[[ RECORD SET open ]]
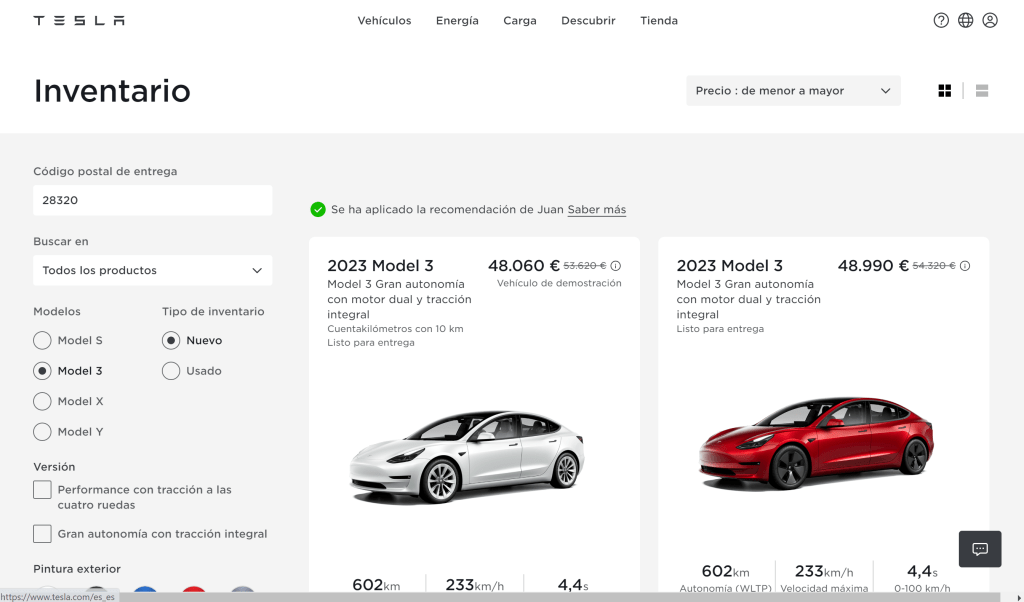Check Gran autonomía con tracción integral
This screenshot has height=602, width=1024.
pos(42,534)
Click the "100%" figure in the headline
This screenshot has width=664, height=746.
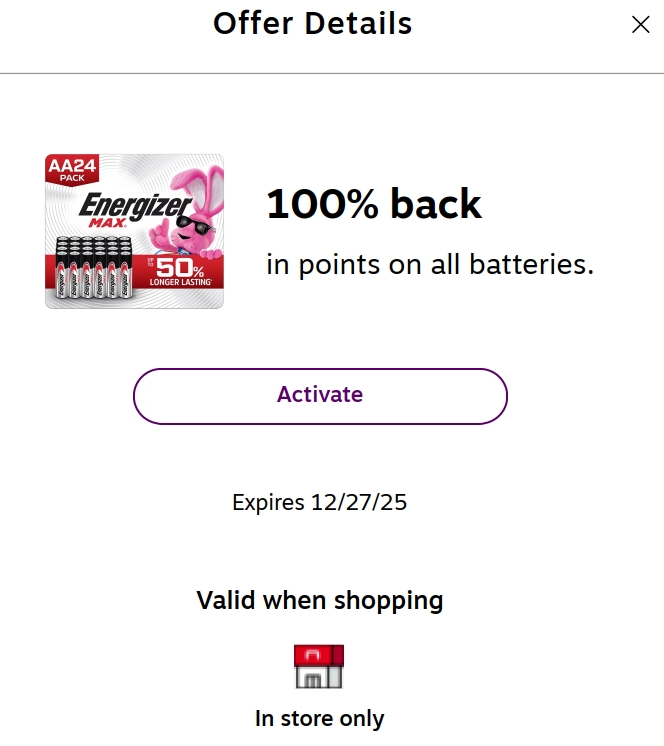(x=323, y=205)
[[ RECORD SET closed ]]
[[ RECORD SET open ]]
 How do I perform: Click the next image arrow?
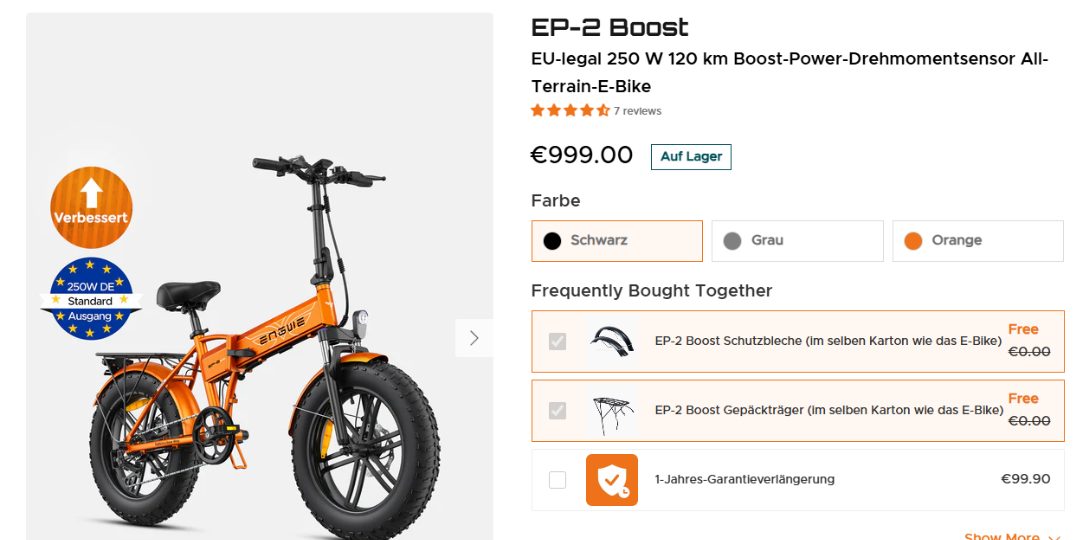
[[ RECORD SET closed ]]
Your answer must be every line from the listing above that holds the string "Click".

Click the "100%" figure in the headline
 How do I perform: Click the next image arrow?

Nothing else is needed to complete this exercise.